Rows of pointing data

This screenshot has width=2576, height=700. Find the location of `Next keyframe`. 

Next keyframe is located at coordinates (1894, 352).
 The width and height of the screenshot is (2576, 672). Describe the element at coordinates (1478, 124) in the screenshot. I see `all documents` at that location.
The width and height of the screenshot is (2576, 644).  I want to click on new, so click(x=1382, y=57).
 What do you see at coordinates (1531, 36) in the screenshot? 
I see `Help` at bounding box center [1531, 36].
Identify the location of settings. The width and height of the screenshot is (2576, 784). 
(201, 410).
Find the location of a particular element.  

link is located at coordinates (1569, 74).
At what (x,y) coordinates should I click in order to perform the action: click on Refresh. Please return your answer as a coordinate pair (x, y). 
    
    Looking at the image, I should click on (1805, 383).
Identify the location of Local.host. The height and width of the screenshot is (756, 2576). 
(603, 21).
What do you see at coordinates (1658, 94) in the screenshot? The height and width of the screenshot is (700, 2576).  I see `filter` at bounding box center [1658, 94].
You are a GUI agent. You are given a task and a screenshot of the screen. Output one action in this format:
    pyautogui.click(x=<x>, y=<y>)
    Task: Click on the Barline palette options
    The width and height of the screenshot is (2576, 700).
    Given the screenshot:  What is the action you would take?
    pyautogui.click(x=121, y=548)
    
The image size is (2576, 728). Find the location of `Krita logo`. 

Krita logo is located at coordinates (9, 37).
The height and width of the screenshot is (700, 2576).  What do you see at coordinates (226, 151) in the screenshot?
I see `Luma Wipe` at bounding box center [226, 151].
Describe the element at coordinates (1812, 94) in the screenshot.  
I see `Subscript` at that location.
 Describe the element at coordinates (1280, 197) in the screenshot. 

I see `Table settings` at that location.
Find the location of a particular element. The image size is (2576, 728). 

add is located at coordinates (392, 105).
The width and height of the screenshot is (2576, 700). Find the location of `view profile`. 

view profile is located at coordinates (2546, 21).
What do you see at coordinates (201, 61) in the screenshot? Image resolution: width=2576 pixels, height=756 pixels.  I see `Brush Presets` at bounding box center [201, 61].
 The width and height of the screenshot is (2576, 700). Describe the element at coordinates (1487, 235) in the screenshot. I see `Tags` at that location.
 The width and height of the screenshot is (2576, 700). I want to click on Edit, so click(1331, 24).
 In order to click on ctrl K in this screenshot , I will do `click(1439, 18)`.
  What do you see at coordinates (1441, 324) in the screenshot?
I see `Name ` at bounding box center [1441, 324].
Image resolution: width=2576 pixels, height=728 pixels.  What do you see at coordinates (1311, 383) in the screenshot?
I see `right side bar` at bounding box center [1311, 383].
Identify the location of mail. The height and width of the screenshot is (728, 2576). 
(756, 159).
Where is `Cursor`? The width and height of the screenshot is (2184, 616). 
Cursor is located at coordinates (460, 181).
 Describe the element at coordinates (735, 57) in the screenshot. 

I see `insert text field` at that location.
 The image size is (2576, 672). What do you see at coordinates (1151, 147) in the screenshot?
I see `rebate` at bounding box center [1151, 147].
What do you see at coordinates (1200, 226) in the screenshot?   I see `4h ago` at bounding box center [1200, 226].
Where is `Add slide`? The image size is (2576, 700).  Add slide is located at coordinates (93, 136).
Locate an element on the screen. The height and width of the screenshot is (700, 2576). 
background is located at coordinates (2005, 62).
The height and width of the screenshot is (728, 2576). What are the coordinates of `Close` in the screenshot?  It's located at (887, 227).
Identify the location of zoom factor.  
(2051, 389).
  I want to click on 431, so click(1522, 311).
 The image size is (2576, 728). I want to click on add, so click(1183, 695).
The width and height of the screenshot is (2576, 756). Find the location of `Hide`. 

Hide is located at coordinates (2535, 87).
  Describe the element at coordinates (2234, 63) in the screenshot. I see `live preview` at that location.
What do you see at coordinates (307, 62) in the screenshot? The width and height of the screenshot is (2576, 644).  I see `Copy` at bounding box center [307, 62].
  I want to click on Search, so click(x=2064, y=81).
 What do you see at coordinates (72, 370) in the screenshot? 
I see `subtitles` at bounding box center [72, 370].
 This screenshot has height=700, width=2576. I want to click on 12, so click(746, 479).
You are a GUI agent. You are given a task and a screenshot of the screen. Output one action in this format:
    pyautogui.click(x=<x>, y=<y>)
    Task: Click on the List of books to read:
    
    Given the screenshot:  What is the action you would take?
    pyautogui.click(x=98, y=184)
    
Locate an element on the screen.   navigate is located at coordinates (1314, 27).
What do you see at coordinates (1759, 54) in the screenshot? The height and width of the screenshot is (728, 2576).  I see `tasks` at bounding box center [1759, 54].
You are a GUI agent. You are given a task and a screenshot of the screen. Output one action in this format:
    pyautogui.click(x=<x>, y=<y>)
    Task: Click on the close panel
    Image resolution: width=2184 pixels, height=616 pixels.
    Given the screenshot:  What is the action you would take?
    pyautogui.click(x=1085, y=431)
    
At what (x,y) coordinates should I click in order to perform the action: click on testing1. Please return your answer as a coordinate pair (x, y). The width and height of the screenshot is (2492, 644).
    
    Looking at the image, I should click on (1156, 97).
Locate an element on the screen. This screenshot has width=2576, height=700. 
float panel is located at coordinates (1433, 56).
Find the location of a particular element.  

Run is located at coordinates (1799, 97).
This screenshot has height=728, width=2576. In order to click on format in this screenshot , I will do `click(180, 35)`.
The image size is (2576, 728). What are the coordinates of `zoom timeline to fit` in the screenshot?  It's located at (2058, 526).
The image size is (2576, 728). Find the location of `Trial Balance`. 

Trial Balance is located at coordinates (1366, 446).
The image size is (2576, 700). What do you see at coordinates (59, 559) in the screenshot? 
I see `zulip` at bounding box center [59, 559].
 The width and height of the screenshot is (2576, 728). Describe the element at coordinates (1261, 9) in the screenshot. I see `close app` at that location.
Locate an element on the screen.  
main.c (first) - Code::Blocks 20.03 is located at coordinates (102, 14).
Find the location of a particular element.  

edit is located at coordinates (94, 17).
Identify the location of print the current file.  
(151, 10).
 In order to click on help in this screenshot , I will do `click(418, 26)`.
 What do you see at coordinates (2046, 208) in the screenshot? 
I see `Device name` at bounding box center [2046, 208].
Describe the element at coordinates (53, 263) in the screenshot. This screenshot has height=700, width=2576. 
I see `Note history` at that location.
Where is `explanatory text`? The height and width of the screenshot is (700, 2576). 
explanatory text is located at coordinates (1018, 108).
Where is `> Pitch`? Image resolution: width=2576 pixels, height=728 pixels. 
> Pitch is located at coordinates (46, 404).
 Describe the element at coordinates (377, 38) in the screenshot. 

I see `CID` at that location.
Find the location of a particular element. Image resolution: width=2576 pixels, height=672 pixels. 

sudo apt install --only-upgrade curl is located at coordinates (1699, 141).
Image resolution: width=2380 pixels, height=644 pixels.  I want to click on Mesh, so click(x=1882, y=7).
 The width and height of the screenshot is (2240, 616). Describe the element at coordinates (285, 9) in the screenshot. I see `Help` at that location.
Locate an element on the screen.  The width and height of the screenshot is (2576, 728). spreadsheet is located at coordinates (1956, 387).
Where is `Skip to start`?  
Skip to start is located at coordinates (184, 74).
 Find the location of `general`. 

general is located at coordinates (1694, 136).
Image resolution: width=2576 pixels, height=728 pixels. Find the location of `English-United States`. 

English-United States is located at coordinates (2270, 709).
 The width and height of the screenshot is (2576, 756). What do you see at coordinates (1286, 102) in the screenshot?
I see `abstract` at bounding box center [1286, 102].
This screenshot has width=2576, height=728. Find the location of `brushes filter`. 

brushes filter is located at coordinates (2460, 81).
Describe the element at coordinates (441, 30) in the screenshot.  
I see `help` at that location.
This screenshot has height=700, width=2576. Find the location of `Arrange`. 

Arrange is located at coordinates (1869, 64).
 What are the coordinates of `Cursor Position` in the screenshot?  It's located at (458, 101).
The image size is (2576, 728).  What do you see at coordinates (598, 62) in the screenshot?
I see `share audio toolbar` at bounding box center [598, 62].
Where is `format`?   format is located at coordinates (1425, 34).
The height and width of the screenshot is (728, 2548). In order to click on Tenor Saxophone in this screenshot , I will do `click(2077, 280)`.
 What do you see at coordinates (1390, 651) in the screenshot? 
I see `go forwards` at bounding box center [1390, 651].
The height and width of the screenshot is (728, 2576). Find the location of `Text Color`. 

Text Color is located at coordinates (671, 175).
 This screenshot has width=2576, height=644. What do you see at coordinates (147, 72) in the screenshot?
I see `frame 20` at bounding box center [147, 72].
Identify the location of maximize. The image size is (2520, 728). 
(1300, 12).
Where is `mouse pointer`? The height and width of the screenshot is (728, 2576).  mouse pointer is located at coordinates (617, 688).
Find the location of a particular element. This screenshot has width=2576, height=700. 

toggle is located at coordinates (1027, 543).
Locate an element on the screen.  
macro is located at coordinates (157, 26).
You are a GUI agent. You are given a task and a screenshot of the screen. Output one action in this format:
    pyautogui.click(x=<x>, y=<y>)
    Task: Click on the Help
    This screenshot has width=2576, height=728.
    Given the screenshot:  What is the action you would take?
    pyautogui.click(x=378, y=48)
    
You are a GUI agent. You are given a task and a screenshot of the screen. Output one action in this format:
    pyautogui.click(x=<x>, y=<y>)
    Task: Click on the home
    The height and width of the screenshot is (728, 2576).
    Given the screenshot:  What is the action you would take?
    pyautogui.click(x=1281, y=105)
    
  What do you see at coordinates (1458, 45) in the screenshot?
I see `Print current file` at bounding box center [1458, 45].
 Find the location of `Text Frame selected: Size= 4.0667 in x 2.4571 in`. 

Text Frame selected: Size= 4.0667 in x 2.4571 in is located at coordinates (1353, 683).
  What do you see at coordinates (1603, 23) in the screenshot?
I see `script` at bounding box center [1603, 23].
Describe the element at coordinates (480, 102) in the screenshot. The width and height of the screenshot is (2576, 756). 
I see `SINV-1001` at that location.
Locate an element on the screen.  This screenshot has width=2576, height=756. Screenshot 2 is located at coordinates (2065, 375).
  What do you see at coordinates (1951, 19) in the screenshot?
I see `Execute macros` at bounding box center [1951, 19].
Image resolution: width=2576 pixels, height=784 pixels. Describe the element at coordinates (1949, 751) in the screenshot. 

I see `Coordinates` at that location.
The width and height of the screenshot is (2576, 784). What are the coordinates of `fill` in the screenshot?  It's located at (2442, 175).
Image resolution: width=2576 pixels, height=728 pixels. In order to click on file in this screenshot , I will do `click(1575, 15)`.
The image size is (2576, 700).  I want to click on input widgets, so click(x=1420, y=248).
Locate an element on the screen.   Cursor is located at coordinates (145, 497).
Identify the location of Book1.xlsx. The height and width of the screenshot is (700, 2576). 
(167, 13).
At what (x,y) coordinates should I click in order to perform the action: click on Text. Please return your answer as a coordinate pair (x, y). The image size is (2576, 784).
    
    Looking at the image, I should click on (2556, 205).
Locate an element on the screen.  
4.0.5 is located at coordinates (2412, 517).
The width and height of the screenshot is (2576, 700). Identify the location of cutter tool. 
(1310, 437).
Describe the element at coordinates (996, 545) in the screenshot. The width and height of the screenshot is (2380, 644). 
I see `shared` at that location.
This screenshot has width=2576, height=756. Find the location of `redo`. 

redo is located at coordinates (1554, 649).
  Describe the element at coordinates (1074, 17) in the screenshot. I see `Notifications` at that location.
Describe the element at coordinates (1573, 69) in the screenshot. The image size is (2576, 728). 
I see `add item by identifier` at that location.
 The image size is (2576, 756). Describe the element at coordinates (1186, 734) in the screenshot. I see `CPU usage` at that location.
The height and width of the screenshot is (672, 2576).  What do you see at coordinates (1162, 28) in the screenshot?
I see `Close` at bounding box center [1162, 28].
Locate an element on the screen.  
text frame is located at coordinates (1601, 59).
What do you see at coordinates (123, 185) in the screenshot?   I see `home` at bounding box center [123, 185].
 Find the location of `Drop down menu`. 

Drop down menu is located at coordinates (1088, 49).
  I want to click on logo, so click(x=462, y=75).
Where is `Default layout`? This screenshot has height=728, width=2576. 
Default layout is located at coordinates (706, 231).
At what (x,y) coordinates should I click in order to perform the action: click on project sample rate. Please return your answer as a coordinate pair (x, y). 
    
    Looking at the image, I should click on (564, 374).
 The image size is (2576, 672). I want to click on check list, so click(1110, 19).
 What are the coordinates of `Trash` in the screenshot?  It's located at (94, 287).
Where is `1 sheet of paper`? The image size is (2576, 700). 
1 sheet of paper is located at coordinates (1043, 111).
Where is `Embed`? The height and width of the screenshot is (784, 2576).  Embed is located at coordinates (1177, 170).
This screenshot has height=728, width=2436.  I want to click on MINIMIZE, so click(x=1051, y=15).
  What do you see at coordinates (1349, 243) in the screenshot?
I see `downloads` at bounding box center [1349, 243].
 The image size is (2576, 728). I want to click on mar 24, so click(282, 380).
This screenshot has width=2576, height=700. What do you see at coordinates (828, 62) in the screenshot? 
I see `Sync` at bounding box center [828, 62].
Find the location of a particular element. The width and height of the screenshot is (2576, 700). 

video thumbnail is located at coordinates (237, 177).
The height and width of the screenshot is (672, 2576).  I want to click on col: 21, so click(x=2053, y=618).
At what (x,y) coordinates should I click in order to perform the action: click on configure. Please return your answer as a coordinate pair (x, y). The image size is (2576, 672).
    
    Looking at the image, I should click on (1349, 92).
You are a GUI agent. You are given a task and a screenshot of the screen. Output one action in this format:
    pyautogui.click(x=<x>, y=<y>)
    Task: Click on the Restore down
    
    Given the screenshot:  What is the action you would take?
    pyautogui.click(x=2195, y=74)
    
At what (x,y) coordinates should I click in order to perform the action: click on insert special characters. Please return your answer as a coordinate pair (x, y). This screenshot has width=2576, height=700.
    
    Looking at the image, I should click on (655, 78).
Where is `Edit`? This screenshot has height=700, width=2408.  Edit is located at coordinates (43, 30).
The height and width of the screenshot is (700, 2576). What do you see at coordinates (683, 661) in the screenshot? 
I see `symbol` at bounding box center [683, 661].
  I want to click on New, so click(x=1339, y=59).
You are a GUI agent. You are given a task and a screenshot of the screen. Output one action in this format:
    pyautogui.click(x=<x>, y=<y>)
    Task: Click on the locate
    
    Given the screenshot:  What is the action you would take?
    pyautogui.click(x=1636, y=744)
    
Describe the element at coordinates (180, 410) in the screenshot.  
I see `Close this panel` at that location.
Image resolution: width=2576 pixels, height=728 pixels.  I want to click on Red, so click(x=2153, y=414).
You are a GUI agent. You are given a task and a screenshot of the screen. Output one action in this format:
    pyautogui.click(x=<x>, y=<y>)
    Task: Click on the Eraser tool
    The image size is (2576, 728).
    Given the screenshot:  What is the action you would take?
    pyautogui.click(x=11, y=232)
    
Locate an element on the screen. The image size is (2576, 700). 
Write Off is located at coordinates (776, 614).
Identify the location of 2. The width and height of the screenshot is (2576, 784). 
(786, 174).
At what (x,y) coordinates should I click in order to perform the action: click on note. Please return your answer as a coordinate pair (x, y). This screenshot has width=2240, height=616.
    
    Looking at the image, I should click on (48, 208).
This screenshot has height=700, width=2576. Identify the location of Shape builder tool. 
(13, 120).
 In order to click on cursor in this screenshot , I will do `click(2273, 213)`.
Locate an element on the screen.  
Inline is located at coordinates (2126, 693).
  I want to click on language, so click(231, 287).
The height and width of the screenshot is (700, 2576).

_GIVEN TASK_
Starting at the line that has "Identify the location of mail." and stopping after the line that has "The height and width of the screenshot is (728, 2576). What", write those lines out again with "Describe" swapped for "Explain" and nothing else changed.

_RESULT BELOW_
Identify the location of mail. The height and width of the screenshot is (728, 2576). 
(756, 159).
Where is `Cursor`? The width and height of the screenshot is (2184, 616). 
Cursor is located at coordinates (460, 181).
 Explain the element at coordinates (735, 57) in the screenshot. 

I see `insert text field` at that location.
 The image size is (2576, 672). What do you see at coordinates (1151, 147) in the screenshot?
I see `rebate` at bounding box center [1151, 147].
What do you see at coordinates (1200, 226) in the screenshot?   I see `4h ago` at bounding box center [1200, 226].
Where is `Add slide`? The image size is (2576, 700).  Add slide is located at coordinates (93, 136).
Locate an element on the screen. The height and width of the screenshot is (700, 2576). 
background is located at coordinates (2005, 62).
The height and width of the screenshot is (728, 2576). What are the coordinates of `Close` in the screenshot?  It's located at (887, 227).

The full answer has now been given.